▸ **YOUR INSTRUCTIONS**:
Set down all the data again. Change nothing.

▸ **LISTED RECORDS**:
--
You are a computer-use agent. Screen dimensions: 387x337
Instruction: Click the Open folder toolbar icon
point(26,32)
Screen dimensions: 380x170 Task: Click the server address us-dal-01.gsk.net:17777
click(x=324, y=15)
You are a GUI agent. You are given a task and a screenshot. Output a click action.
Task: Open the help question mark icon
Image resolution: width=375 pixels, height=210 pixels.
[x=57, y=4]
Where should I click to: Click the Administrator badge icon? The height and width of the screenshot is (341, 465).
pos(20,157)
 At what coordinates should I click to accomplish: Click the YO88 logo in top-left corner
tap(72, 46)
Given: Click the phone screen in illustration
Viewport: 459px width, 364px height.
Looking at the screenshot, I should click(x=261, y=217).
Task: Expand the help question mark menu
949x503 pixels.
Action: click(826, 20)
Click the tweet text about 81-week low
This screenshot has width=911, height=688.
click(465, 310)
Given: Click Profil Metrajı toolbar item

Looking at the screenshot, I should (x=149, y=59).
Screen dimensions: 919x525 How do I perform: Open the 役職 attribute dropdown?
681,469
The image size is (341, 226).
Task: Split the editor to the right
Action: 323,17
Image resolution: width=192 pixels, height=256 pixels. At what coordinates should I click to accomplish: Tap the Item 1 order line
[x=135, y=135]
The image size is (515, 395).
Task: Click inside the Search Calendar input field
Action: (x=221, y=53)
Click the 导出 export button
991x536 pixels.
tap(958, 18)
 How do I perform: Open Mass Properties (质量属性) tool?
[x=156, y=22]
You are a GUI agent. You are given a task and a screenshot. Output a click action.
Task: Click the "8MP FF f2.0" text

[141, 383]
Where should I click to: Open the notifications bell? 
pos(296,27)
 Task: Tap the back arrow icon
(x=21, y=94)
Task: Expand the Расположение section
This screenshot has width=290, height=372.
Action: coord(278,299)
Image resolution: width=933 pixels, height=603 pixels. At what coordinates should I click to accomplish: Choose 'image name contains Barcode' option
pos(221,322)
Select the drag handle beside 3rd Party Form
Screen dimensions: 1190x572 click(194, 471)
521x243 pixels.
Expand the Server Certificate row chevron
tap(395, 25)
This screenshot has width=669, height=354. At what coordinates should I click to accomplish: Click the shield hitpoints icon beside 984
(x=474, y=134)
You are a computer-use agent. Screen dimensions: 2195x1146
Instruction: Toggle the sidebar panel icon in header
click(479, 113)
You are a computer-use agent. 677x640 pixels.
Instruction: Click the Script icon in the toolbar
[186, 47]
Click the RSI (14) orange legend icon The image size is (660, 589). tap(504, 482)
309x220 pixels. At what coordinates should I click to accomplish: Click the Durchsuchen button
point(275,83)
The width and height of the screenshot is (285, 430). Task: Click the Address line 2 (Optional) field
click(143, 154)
--
▸ **SOLUTION FOR THIS PROBLEM**:
You are a computer-use agent. Screen dimensions: 387x337
Instruction: Click the Open folder toolbar icon
point(26,32)
Screen dimensions: 380x170 Task: Click the server address us-dal-01.gsk.net:17777
click(x=324, y=15)
You are a GUI agent. You are given a task and a screenshot. Output a click action.
Task: Open the help question mark icon
Image resolution: width=375 pixels, height=210 pixels.
[x=57, y=4]
Where should I click to: Click the Administrator badge icon? The height and width of the screenshot is (341, 465).
pos(20,157)
 At what coordinates should I click to accomplish: Click the YO88 logo in top-left corner
tap(72, 46)
Given: Click the phone screen in illustration
Viewport: 459px width, 364px height.
Looking at the screenshot, I should click(x=261, y=217).
Task: Expand the help question mark menu
949x503 pixels.
Action: click(826, 20)
Click the tweet text about 81-week low
This screenshot has width=911, height=688.
click(465, 310)
Given: Click Profil Metrajı toolbar item

Looking at the screenshot, I should (x=149, y=59).
Screen dimensions: 919x525 How do I perform: Open the 役職 attribute dropdown?
681,469
The image size is (341, 226).
Task: Split the editor to the right
Action: 323,17
Image resolution: width=192 pixels, height=256 pixels. At what coordinates should I click to accomplish: Tap the Item 1 order line
[x=135, y=135]
The image size is (515, 395).
Task: Click inside the Search Calendar input field
Action: (x=221, y=53)
Click the 导出 export button
991x536 pixels.
tap(958, 18)
 How do I perform: Open Mass Properties (质量属性) tool?
[x=156, y=22]
You are a GUI agent. You are given a task and a screenshot. Output a click action.
Task: Click the "8MP FF f2.0" text

[141, 383]
Where should I click to: Open the notifications bell? 
pos(296,27)
 Task: Tap the back arrow icon
(x=21, y=94)
Task: Expand the Расположение section
This screenshot has width=290, height=372.
Action: coord(278,299)
Image resolution: width=933 pixels, height=603 pixels. At what coordinates should I click to accomplish: Choose 'image name contains Barcode' option
pos(221,322)
Select the drag handle beside 3rd Party Form
Screen dimensions: 1190x572 click(194, 471)
521x243 pixels.
Expand the Server Certificate row chevron
tap(395, 25)
This screenshot has width=669, height=354. At what coordinates should I click to accomplish: Click the shield hitpoints icon beside 984
(x=474, y=134)
You are a computer-use agent. Screen dimensions: 2195x1146
Instruction: Toggle the sidebar panel icon in header
click(479, 113)
You are a computer-use agent. 677x640 pixels.
Instruction: Click the Script icon in the toolbar
[186, 47]
Click the RSI (14) orange legend icon The image size is (660, 589). tap(504, 482)
309x220 pixels. At what coordinates should I click to accomplish: Click the Durchsuchen button
point(275,83)
The width and height of the screenshot is (285, 430). Task: Click the Address line 2 (Optional) field
click(143, 154)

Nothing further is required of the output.